# A 1.2Mp indirect-ToF sensor with on-chip ISP for low-power and self-optimization

Seung-Chul Shin, Jiheon Park, Daeyun Kim, Myoungoh Ki, Myunghan Bae, Hoyong Lee, Jonghan Ahn, Myeonggyun Kye, Bumsik Chung, Inho Song, Sunhwa Lee, Il-Pyeong Hwang, Taemin An, Jaeil An, Min-Sun Keel, Young-Gu Jin, Youngchan Kim, Youngsun Oh, Juhyun Ko, JoonSeo Yim

System LSI Division, Samsung Electronics Co., Ltd., Hwaseong, Gyeonggi-do, Korea, E-mail: sc1225.shin@samsung.com

Abstract — We propose an i-ToF to improve power consumption and motion artifact. AR/VR and Robot devices that require depth information when implementing applications have limitations when using i-ToF due to limited power and moving motion characteristics. In particular, the increase in the amount of AP operation according to the implementation of high resolution and the limitation of latency time due to multi-frame operation occur. The proposed sensor has an embedded depth processor to process depth calculation inside the sensor and enables low-power realization by using a 28nm process. In addition, motion artifact was reduced by operating at 250FPS readout speed. As a result, 30FPS depth output can be output from the sensor itself, and power consumption is reduced by 90%.

### I. INTRODUCTION

Recently, 3D information is being used as essential information for machine vision such as 3D map generation and gesture control in AR/VR and robot with RGB image. These devices require low-power operation due to its battery-based operation, and since continuous movement occurs, reduced motion and constant FPS are required.
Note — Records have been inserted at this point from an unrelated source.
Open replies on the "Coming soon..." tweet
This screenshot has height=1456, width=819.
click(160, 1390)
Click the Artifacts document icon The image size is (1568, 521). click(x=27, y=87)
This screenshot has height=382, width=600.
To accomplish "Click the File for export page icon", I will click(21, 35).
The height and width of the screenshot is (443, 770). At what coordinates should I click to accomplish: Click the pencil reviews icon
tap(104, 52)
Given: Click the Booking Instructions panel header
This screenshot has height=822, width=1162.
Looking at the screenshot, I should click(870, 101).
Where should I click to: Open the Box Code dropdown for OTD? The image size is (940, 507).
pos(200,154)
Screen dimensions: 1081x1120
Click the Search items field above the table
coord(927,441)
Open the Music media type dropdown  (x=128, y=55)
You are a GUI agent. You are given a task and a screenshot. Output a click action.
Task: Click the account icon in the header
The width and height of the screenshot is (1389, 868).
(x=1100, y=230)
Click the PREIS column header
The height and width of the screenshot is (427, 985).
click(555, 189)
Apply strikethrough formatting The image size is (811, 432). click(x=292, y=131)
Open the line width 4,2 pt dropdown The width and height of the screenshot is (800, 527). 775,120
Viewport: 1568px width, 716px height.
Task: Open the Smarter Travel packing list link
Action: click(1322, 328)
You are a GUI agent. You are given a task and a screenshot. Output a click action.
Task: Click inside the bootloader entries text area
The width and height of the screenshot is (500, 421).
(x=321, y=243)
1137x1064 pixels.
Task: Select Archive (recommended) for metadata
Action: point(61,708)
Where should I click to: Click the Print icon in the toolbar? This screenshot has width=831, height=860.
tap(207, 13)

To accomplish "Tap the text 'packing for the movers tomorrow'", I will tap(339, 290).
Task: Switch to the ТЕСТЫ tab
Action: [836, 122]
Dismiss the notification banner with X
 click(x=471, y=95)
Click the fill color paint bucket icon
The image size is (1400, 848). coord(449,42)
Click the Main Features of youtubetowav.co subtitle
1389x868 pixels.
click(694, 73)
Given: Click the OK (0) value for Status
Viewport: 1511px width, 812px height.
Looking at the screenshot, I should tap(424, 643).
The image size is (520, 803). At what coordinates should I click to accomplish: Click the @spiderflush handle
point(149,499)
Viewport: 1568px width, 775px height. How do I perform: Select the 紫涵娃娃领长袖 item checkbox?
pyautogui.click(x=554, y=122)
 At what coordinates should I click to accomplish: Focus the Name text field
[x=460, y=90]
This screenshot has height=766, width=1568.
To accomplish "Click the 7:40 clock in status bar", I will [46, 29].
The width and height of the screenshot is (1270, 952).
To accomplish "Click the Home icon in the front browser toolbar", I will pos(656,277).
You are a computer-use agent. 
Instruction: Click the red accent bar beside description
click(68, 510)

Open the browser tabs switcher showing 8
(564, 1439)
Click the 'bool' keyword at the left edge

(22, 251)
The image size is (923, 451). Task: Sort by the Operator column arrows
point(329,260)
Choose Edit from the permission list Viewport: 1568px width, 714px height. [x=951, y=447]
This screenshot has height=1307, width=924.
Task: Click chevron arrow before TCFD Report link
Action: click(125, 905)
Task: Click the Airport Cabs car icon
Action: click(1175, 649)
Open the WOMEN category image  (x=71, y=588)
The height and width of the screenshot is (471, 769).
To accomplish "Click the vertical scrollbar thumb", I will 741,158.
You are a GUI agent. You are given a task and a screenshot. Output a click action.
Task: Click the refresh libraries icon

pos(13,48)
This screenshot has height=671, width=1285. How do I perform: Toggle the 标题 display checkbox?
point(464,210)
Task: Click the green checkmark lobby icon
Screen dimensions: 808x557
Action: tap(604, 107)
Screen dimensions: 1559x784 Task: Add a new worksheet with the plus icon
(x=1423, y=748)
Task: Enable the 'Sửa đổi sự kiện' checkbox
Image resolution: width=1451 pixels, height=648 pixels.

In addition, high-resolution depth information using indirect-ToF (i-ToF) is mainly considered because high-resolution depth information is required due to the characteristics of applications that use surface information. In previous studies, depth performance improvement and distance increase were proposed through demodulation contrast (DC) improvement, modulation frequency increase and tap mismatch calibration [1-4]. However, since all depth processing is software-based in the application processor (AP), there is a limit to the reduction of the overall system power. Also, depending on the performance of the AP, the FPS and depth quality is varying. In addition, since multiple sensors operate simultaneously for tracking and detection, the amount of data transmitted to the AP and the computational burden further increase. As another issue, since the external light conditions are accumulated during the exposure time, reduced operating distance, and increased noise in outdoor environment compared to the indoor. To solve this problem, a method of converting analog binning and digital binning through external control to implement signal increase and FWC increase effects, respectively, has been proposed. [5] However, there arises a problem that a sensor for determining the external light situation is added or the operation mode needs to be changed through additional calculations in the AP. In this paper, the following three improvements are proposed sensor with the embedded depth processor unit (eDPU) built into the sensor: 1) Reduction of system power, 2) Minimization of motion artifact, 3) Reduction of influence of external conditions.

#### **II. BASIC OPERATION**

The i-ToF is to calculate the distance through the phase delay of the modulated transmitter signal reflected back to the object. For this, phase information divided into four per cycle is required, and it is sensed by separating it into each tap inside the one pixel. This feature will reduce noise and improve accuracy. However, each tap has gain and offset errors due to the mismatch during fabrication. To compensate for this, continuous 2-frame information is generally used as tap shuffle is applied in additional frames. In addition, due to the periodicity of the modulation, the maximum operating distance is limited by frequency (fm) as a folding error. To solve this problem, the actual distance is determined through greatest common divisor (GCD) operation by cross-operating the two or more fm. As a result, when calculating i-ToF based processing, 2 to 4 multi frame based calculations are used. As a result, latency increases and the amount of required computations increases.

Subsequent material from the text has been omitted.